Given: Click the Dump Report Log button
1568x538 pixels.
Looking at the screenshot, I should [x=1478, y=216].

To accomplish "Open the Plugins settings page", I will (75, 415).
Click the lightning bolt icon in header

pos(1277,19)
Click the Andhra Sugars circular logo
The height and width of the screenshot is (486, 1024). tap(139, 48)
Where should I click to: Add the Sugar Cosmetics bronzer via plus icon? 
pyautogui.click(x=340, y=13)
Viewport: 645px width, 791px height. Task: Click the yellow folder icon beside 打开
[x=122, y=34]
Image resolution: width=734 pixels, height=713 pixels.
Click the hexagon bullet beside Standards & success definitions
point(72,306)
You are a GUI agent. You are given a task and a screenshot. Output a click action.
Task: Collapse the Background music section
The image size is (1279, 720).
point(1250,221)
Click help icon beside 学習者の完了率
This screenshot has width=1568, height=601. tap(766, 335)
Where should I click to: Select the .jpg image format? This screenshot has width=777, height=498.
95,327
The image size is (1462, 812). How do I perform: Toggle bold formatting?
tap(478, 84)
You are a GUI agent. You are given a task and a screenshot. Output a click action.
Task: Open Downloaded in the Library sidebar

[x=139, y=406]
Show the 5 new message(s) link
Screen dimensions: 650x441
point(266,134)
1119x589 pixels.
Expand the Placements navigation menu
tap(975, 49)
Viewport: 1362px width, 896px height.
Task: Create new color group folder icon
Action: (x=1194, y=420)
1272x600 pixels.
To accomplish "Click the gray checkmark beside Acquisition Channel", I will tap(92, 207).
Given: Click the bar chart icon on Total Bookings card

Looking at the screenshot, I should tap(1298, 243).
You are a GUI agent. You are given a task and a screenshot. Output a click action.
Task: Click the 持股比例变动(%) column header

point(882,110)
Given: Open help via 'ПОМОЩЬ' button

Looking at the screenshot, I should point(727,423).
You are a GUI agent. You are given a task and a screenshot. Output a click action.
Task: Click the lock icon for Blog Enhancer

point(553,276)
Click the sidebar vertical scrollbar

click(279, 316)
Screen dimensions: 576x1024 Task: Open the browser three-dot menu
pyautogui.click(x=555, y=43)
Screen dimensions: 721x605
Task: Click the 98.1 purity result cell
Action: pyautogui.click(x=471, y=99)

────

## TASK
Output all the lines of the items above as a Markdown table with two columns, Row and Line. Number each row and leave out blank lines.

## SOLUTION TO THE PROBLEM
| Row | Line |
|---|---|
| 1 | Given: Click the Dump Report Log button |
| 2 | 1568x538 pixels. |
| 3 | Looking at the screenshot, I should [x=1478, y=216]. |
| 4 | To accomplish "Open the Plugins settings page", I will (75, 415). |
| 5 | Click the lightning bolt icon in header |
| 6 | pos(1277,19) |
| 7 | Click the Andhra Sugars circular logo |
| 8 | The height and width of the screenshot is (486, 1024). tap(139, 48) |
| 9 | Where should I click to: Add the Sugar Cosmetics bronzer via plus icon?  |
| 10 | pyautogui.click(x=340, y=13) |
| 11 | Viewport: 645px width, 791px height. Task: Click the yellow folder icon beside 打开 |
| 12 | [x=122, y=34] |
| 13 | Image resolution: width=734 pixels, height=713 pixels. |
| 14 | Click the hexagon bullet beside Standards & success definitions |
| 15 | point(72,306) |
| 16 | You are a GUI agent. You are given a task and a screenshot. Output a click action. |
| 17 | Task: Collapse the Background music section |
| 18 | The image size is (1279, 720). |
| 19 | point(1250,221) |
| 20 | Click help icon beside 学習者の完了率 |
| 21 | This screenshot has width=1568, height=601. tap(766, 335) |
| 22 | Where should I click to: Select the .jpg image format? This screenshot has width=777, height=498. |
| 23 | 95,327 |
| 24 | The image size is (1462, 812). How do I perform: Toggle bold formatting? |
| 25 | tap(478, 84) |
| 26 | You are a GUI agent. You are given a task and a screenshot. Output a click action. |
| 27 | Task: Open Downloaded in the Library sidebar |
| 28 | [x=139, y=406] |
| 29 | Show the 5 new message(s) link |
| 30 | Screen dimensions: 650x441 |
| 31 | point(266,134) |
| 32 | 1119x589 pixels. |
| 33 | Expand the Placements navigation menu |
| 34 | tap(975, 49) |
| 35 | Viewport: 1362px width, 896px height. |
| 36 | Task: Create new color group folder icon |
| 37 | Action: (x=1194, y=420) |
| 38 | 1272x600 pixels. |
| 39 | To accomplish "Click the gray checkmark beside Acquisition Channel", I will tap(92, 207). |
| 40 | Given: Click the bar chart icon on Total Bookings card |
| 41 | Looking at the screenshot, I should tap(1298, 243). |
| 42 | You are a GUI agent. You are given a task and a screenshot. Output a click action. |
| 43 | Task: Click the 持股比例变动(%) column header |
| 44 | point(882,110) |
| 45 | Given: Open help via 'ПОМОЩЬ' button |
| 46 | Looking at the screenshot, I should point(727,423). |
| 47 | You are a GUI agent. You are given a task and a screenshot. Output a click action. |
| 48 | Task: Click the lock icon for Blog Enhancer |
| 49 | point(553,276) |
| 50 | Click the sidebar vertical scrollbar |
| 51 | click(279, 316) |
| 52 | Screen dimensions: 576x1024 Task: Open the browser three-dot menu |
| 53 | pyautogui.click(x=555, y=43) |
| 54 | Screen dimensions: 721x605 |
| 55 | Task: Click the 98.1 purity result cell |
| 56 | Action: pyautogui.click(x=471, y=99) |